Once the poster boy for opulence in Dubai, Sanjay Shah’s extravagant lifestyle painted a picture of luxury. His mansion, fleet of yachts, and headline-grabbing events featuring Prince, Elton John, Snoop Dogg, and Ed Sheeran — all in the name of his autism charity— were the stuff dreams were made of.
However, the spotlight has now shifted, and the glamour has faded. On Wednesday, the 53-year-old British tycoon found himself escorted by two Danish policemen to a nondescript grey van on the runway of Copenhagen’s Kastrup Airport.
The reason? Extradition from the UAE to face trial over allegations of submitting fraudulent applications for a staggering £1.44 billion ($1.8 billion) in dividend tax refunds — a hit equivalent to almost half a percent of Denmark’s GDP.
Shah was nabbed by Dubai Police last year at the behest of Danish authorities probing his hedge fund, Solo Capital. Brigadier Jamal Al Jallaf, Director of the General Department of Criminal Investigations, highlighted the crackdown, initiated upon receipt of an international arrest warrant from Danish authorities. A specialised task force, comprising elite officers from the Wanted Persons Department and the Anti-Money Laundering Department, monitored Shah’s activities as part of the investigation leading up to his detention in a Dubai Police raid. Expert Major General Khalil Ibrahim Al Mansouri, Assistant Commander-in-Chief for Criminal Investigation Affairs, provided insights into the tracking process at the time of his arrest.

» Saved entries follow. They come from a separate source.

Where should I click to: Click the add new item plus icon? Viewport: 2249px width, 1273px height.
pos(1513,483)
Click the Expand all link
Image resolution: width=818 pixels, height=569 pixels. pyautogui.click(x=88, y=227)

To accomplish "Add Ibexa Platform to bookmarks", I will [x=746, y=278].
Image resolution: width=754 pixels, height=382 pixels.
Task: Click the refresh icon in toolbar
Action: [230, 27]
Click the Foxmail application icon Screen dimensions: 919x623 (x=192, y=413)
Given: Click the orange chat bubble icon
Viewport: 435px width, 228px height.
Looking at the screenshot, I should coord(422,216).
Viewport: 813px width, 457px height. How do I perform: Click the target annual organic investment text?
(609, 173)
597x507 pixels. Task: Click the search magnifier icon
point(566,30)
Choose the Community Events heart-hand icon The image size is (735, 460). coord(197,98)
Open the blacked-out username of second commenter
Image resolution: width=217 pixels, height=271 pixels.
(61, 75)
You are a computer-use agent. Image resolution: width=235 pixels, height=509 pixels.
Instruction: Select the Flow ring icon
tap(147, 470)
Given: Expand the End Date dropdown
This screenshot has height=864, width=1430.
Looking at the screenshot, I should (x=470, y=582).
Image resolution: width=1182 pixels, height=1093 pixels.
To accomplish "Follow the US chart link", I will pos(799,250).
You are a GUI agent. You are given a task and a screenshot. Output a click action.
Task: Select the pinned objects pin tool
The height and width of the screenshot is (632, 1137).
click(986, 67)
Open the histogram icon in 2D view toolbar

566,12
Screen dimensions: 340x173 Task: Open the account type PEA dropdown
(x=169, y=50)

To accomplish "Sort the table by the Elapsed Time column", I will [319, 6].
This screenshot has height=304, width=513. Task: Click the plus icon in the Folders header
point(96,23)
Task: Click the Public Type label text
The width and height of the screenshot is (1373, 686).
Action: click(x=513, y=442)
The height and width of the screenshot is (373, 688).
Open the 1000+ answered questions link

Shah’s alleged fraud scheme, known as ‘Cum-ex’ trading, involved submitting thousands of applications to the Danish Treasury on behalf of investors and companies from several countries around the world to receive dividend tax refunds, Dubai Police said earlier. The scam, which spanned three years from 2012, has been described as one of the largest fraud cases in Denmark’s history.
Danish prosecutors are now pushing for Shah to remain in custody until his trial begins in January 2024. Denmark’s Justice Minister, Petter Hummelgaard, has labelled it “one of our biggest and most serious cases of financial fraud.”
Shah denies any wrongdoing, maintaining that his actions were within legal bounds. Last month, Guenther Klar, a former employee of Shah’s company from 2010 to 2012, went on trial in Denmark—the country’s first court case on Cum-Ex fraud. Extradited from Belgium, Klar is accused of defrauding the government of £37m (320m Danish crowns). He has also maintained his innocence.
‘Cum-ex’ explained
But what is the Cum-Ex scandal? “Cum-Ex’ is Latin – and it means ‘with without’. In essence, it’s a massive stock trading scam by bankers, brokers, hedge funds, international tax firms, investment companies, lawyers and insurance companies.”
These entities collaborated to facilitate their clients in obtaining tax refunds for payments they never made, defrauding EU member states of billions of euros.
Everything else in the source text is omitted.